Auch David muss zunächst etwas geholfen werden. »Hello, I’m David«, flüstert ihm die Lehrerin zu. »Gar nicht«, erteilt der Junge ihr einen abschlägigen Bescheid. Nach 15 Minuten läuft es schließlich bei allen Kindern rund. Sie wissen, wer »Boy« oder »Girl« ist, wie alt sie sind, stellen sich gegenseitig vor und schreien hüpfend: »I can jump and play.« Als sie dann an den Schreibtisch wechseln, um gemeinsam Buchstaben zu malen, rutschen ihnen noch immer englische Sätze heraus, die in den Köpfen hängen geblieben sind.

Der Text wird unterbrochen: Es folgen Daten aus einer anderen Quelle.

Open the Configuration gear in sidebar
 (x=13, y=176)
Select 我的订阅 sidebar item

»Eine Mutter hat mir erzählt, dass ihre zwei Kinder am Abend nach dem Unterricht zusammen in der Badewanne saßen und sich weiter mit den gelernten Sätzen angesprochen haben«, sagt die Sozialpädagogin Olga Kalinchenko. Sieben Jahre lang war sie in der Ukraine Lehrerin, seit Anfang des Jahres ist sie ehrenamtlich in der »Sunday School« engagiert.

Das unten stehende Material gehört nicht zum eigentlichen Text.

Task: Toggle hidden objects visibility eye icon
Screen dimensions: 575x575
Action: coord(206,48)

»Unser Ziel war es, nur mit ausgebildeten Pädagogen und Lehrern zu arbeiten«, sagt Oleg Tartakowski. »Das ist auch als Zeichen an die Eltern wichtig, dass die Bildung der Kinder ernsthaft betrieben wird. Die Mentalität der meisten Väter und Mütter aus der ehemaligen Sowjetunion ist doch so: Die Kinder sollen nützliche Dinge tun und etwas lernen, mitnehmen. Und wenn die Kinder dann hier sind, zeigen wir, dass das auch mit Spaß geht.«
Am Lehrplan der gerade fünf Monate alten Schule wird noch gefeilt. Bald sollen neue Fächer aufgenommen werden. Wobei die Definition von Fach weit gefasst bleibt. Zum Beispiel beim Kulturunterricht. Er wird in einem Block von wenigen Wochen ein anderes Fach ersetzen. »Da sollen die Kinder dann mit den verschiedensten kulturellen Angeboten in Berührung kommen«, erklärt Tartakowski. »Warum zum Beispiel nicht auch mal mit einem Ausschnitt aus einer Oper? Hebräisch oder jüdische Geschichte würden wir auch gerne als Fach einführen. Aber da ist das Interesse der Eltern noch nicht vorhanden, Mathe und Englisch sind ihnen wichtiger.« Wenn Oleg Tartakowski einen Deutschlehrer findet, wird auch dieses Fach in den Stundenplan aufgenommen.
Zwei der drei kleinen Lerngruppen haben um 12.10 Uhr ihre letzte halbe Stunde Unterricht hinter sich gebracht. In einem Raum holt sich Olga Kalinchenko noch ein »Bye, Olga« ab. Zum richtigen Spielen ist jetzt auch noch genug Zeit. Oder hat es tatsächlich schon begonnen?